Szechuan peanut noodles

PersonalPoints™ per serving




Total Time: 25 min

Prep: 10 min

Cook: 15 min

Serves: 6

Easy

Meal preppers, this one’s for you: a simple stovetop recipe that stores well in the fridge for several days and is delicious cold or at room temperature. Bell pepper and cucumber stay crunchy, while the cayenne kick doesn’t quit. Looking for a protein boost?
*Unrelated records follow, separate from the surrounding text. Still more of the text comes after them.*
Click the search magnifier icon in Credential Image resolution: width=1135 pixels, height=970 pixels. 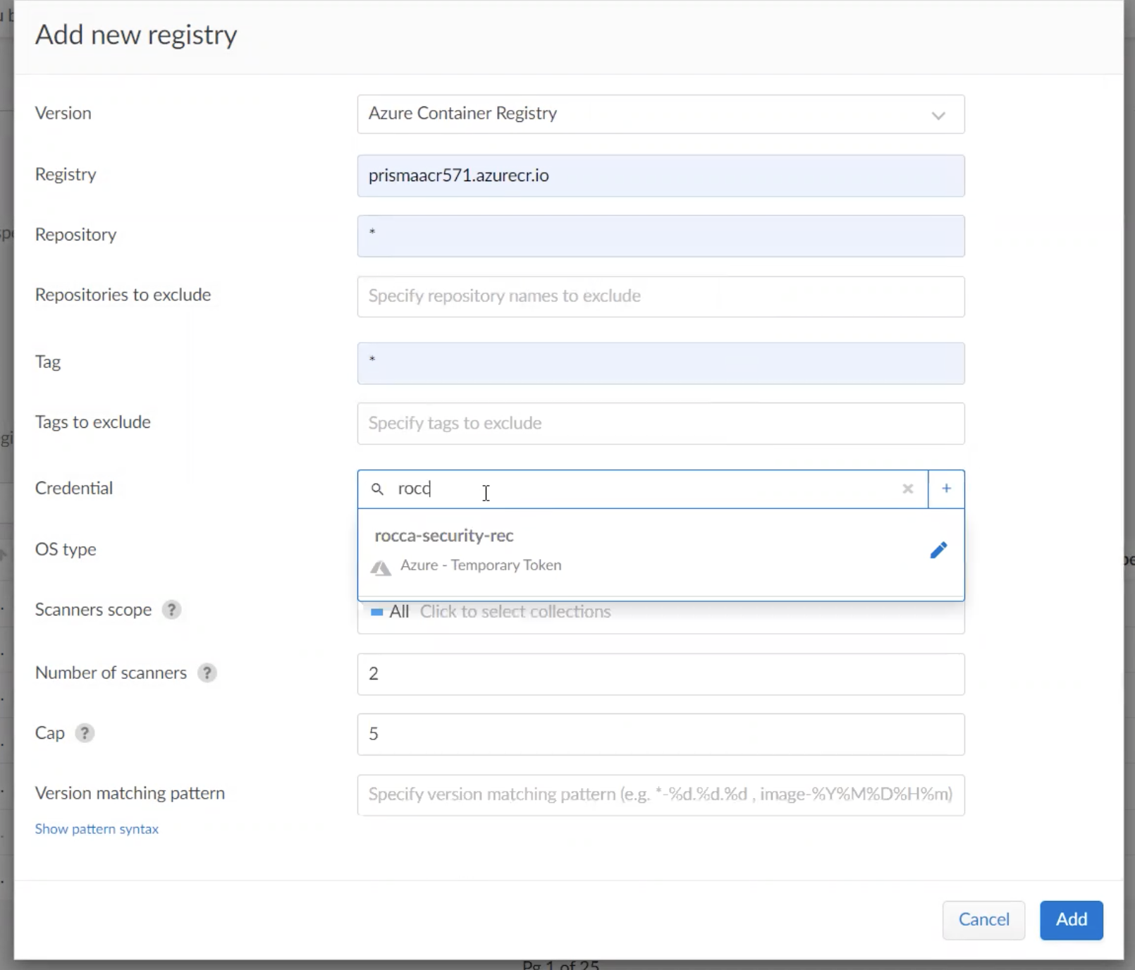pos(378,489)
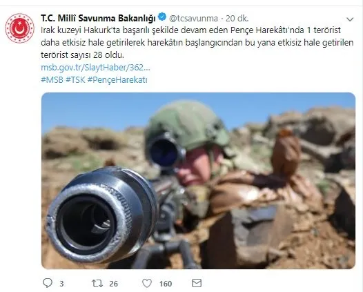Open the Ministry profile avatar emblem
Screen dimensions: 363x292
click(19, 28)
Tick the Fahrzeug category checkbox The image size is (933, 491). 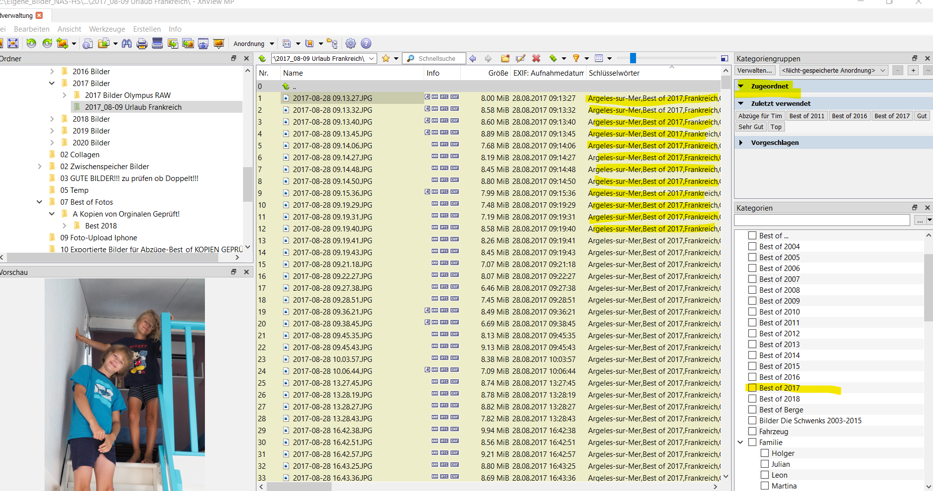752,431
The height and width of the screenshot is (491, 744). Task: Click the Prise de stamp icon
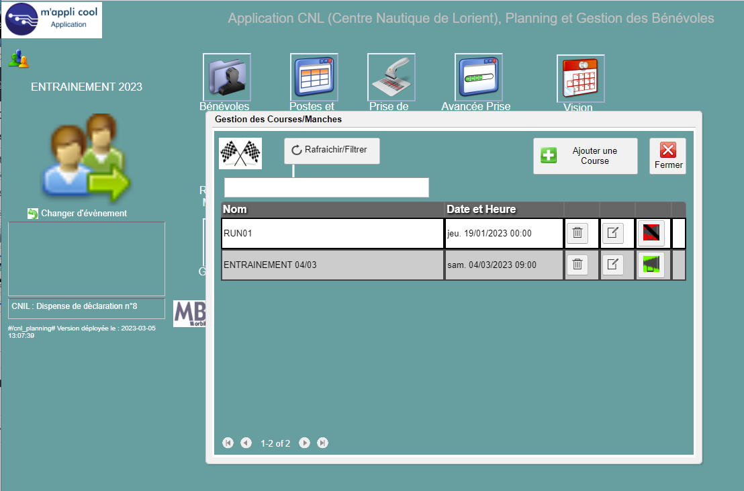point(391,77)
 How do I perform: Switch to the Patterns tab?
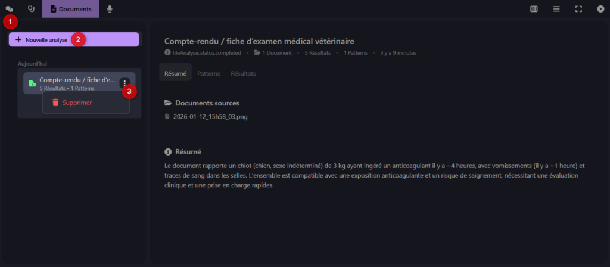tap(208, 73)
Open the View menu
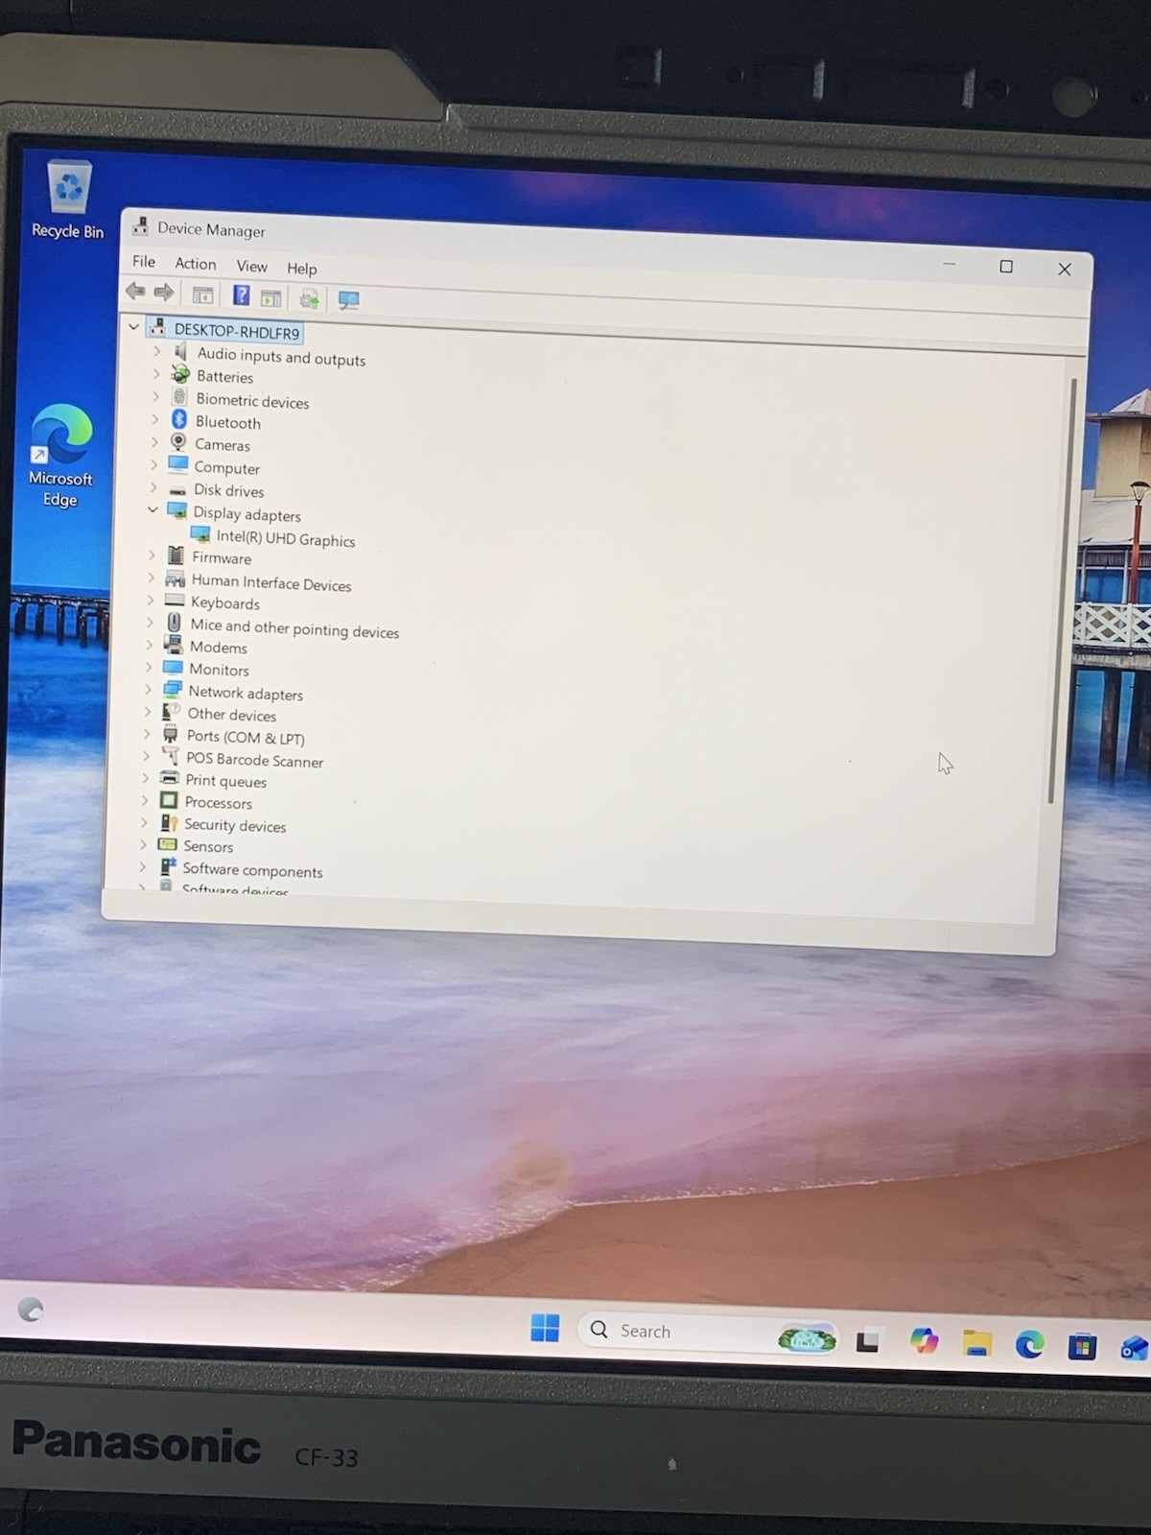This screenshot has height=1535, width=1151. tap(251, 266)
Try tossing in some shredded cooked chicken or steamed shrimp.

Ingredients:

  • 8 oz uncooked whole-wheat pasta, spaghetti
  • ⅓ cup smooth reduced-fat peanut butter
  • 3 tbsp hoisin sauce
  • 1 tbsp low-sodium soy sauce
  • 1 tbsp rice vinegar, unseasoned
  • ½ tsp dark sesame oil
  • ⅛ tsp cayenne pepper
  • 1 uncooked bell pepper, small, yellow, finely chopped
  • ½ medium English cucumber, halved, seeded, chopped
  • 2 medium uncooked scallions, thinly sliced


Instructions

  1. Cook the pasta according to the package directions. Drain the pasta, then rinse under cold water. Drain again.
  2. Meanwhile, in a small saucepan, whisk the peanut butter, hoisin, soy sauce, vinegar, oil, cayenne, and 6 tbsp water until smooth. Bring the mixture to a boil over medium-high heat.
  3. Transfer the peanut sauce to a serving bowl. Add the pasta and toss to coat. Add the bell pepper and cucumber and toss well to combine. Top with the scallions.